◆ **TASK STATEMENT**
Below is a listing; repeat exactly the lines from the one containing "This screenshot has height=379, width=673." to the one containing "Task: Maximize the SAPinst installer window", both included.

◆ **INPUT RECORDS**
========

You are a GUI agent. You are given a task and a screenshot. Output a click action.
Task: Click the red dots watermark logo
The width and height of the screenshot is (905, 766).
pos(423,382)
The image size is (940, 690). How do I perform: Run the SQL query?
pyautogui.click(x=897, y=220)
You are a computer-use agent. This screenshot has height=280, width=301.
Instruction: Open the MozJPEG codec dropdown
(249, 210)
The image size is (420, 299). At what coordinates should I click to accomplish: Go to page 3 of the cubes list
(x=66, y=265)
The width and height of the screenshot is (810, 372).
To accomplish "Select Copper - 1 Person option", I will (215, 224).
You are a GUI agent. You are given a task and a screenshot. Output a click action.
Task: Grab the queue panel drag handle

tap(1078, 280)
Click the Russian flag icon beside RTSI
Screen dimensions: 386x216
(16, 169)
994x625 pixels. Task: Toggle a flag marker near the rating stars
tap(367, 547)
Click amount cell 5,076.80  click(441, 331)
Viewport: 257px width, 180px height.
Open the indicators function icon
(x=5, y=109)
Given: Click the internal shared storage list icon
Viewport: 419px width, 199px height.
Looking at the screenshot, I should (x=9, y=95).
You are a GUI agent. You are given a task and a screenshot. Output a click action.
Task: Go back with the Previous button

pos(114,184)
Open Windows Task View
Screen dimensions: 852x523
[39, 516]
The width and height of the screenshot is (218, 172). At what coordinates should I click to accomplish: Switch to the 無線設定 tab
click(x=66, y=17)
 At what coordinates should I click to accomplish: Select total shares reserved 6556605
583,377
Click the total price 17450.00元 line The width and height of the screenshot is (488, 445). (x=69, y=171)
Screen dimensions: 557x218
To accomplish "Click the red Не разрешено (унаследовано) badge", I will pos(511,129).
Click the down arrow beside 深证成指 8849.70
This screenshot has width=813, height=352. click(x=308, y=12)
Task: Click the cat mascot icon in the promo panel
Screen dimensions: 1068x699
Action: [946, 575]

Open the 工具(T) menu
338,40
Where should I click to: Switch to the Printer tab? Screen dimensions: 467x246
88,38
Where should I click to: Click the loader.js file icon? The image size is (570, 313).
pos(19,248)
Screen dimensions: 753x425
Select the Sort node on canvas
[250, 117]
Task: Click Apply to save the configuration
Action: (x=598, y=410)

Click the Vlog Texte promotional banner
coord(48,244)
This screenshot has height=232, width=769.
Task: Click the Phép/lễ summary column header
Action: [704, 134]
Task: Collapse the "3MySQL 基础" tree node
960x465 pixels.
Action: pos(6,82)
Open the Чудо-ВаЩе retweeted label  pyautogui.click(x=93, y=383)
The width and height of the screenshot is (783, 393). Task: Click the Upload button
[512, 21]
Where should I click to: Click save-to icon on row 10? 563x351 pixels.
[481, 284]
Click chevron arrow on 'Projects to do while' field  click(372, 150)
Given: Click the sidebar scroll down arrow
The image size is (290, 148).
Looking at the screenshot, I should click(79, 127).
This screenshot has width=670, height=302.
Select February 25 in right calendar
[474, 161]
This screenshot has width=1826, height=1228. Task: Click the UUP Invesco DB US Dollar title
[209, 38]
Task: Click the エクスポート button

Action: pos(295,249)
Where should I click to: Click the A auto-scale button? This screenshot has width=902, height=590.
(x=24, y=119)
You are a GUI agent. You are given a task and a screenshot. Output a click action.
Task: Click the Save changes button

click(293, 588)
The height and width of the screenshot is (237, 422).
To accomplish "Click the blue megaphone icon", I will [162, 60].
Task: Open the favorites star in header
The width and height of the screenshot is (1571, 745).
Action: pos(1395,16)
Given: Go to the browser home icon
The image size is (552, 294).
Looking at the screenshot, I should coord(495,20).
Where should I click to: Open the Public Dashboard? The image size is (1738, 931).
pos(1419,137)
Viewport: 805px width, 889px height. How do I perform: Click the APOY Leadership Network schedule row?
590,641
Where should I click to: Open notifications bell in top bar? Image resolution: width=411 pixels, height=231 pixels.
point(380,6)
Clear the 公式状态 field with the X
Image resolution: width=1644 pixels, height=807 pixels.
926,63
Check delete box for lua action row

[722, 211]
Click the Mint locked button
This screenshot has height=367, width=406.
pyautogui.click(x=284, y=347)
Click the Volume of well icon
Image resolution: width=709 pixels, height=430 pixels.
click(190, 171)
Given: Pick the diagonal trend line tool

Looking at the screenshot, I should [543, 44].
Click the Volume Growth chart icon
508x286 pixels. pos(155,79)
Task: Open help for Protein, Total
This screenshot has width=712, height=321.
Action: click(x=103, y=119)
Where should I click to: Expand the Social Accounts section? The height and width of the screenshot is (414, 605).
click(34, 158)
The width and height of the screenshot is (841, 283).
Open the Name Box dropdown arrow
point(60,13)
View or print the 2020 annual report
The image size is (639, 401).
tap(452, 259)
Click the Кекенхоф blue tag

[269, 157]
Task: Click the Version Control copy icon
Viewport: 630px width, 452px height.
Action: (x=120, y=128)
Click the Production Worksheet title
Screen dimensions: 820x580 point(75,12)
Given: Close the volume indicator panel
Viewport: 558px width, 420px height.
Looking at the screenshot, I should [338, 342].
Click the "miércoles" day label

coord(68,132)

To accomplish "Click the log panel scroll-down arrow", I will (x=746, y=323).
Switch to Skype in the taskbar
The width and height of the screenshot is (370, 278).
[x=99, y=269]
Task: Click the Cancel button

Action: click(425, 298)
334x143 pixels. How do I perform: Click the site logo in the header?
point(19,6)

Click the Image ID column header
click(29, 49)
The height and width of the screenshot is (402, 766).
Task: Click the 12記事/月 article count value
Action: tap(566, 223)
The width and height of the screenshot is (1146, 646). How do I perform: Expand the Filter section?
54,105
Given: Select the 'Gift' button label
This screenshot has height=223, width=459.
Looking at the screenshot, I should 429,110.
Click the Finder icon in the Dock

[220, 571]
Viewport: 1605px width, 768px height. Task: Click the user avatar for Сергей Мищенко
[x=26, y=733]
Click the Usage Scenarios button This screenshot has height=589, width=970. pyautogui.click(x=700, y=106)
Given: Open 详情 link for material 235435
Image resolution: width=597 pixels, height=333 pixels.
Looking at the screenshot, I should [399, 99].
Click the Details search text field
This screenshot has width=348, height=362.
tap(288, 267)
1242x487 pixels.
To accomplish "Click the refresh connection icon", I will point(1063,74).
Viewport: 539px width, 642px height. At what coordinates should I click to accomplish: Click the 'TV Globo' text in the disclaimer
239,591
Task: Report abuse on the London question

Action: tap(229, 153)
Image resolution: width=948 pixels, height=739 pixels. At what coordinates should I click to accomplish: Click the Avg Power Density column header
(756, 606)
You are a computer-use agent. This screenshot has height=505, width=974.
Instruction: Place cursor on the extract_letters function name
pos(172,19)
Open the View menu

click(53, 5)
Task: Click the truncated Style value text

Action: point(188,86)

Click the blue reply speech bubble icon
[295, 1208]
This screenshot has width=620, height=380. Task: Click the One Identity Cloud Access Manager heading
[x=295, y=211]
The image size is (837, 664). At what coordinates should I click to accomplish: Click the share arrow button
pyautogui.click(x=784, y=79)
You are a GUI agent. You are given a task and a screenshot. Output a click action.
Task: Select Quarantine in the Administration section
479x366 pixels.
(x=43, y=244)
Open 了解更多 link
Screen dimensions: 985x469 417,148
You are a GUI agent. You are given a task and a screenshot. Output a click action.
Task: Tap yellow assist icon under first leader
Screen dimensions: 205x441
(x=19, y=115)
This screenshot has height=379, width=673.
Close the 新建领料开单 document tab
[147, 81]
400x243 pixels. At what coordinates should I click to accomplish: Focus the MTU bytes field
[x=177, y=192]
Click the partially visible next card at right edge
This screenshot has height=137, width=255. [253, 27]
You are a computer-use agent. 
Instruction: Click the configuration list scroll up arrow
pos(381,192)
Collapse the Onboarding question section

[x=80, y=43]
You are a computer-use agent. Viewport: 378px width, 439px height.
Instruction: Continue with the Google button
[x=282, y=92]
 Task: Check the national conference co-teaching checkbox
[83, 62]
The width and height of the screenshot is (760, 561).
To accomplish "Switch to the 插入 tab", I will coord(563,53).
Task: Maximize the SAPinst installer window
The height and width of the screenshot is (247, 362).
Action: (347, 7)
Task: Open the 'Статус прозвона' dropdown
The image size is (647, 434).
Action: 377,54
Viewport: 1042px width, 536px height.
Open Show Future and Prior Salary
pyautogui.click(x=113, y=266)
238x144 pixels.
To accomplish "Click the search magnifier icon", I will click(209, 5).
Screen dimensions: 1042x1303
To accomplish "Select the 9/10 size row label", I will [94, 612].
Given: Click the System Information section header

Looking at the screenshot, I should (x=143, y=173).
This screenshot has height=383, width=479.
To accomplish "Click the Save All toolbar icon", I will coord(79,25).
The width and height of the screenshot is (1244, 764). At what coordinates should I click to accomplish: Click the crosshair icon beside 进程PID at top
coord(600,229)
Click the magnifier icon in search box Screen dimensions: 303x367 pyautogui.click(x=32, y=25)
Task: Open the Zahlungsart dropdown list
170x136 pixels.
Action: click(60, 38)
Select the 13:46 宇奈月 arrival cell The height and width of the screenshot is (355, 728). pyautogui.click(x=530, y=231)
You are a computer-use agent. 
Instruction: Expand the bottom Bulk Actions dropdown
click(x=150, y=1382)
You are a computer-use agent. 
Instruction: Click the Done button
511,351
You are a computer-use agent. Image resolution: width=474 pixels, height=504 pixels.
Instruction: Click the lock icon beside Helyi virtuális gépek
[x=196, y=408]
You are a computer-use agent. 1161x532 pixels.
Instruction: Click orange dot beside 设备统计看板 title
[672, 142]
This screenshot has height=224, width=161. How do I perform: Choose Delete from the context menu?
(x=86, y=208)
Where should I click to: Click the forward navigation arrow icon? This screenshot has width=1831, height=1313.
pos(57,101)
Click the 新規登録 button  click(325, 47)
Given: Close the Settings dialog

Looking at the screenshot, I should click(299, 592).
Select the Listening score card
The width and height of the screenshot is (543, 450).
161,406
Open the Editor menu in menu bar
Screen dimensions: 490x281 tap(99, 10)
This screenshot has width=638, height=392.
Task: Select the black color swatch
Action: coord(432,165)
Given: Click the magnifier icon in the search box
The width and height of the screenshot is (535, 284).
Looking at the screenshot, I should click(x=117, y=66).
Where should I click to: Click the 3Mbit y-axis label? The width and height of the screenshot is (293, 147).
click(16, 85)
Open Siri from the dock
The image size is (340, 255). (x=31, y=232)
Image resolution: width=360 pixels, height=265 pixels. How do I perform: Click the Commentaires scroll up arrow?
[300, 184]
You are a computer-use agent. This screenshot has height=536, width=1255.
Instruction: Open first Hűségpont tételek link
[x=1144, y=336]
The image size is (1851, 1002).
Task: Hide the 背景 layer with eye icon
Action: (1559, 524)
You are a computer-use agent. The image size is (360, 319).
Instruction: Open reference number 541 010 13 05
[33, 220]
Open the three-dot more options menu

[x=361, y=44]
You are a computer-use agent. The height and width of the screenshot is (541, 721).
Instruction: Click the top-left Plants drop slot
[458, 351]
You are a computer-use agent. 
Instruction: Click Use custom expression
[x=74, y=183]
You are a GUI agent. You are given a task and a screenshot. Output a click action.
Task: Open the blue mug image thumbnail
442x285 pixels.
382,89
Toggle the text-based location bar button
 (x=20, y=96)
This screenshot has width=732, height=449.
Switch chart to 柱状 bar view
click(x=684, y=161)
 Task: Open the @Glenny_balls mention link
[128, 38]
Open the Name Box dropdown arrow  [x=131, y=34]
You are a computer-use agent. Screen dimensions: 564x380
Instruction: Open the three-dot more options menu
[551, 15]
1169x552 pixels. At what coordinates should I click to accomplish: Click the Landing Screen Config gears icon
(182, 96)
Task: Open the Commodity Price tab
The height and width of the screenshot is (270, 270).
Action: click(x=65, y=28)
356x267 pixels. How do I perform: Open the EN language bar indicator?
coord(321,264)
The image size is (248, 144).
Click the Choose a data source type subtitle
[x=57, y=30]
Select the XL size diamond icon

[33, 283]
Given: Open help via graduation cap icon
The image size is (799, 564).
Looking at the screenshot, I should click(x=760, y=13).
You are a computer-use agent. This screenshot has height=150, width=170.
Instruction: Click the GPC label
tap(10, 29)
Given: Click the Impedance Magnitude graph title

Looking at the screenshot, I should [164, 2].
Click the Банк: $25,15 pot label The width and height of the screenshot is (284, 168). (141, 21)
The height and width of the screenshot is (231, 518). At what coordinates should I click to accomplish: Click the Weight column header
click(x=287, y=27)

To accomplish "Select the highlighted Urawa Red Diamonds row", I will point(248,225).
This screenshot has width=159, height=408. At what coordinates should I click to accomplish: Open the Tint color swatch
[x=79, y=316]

========

◆ **RESULT OF THE EXERCISE**
This screenshot has height=379, width=673.
Close the 新建领料开单 document tab
[147, 81]
400x243 pixels. At what coordinates should I click to accomplish: Focus the MTU bytes field
[x=177, y=192]
Click the partially visible next card at right edge
This screenshot has height=137, width=255. [253, 27]
You are a computer-use agent. 
Instruction: Click the configuration list scroll up arrow
pos(381,192)
Collapse the Onboarding question section

[x=80, y=43]
You are a computer-use agent. Viewport: 378px width, 439px height.
Instruction: Continue with the Google button
[x=282, y=92]
 Task: Check the national conference co-teaching checkbox
[83, 62]
The width and height of the screenshot is (760, 561).
To accomplish "Switch to the 插入 tab", I will coord(563,53).
Task: Maximize the SAPinst installer window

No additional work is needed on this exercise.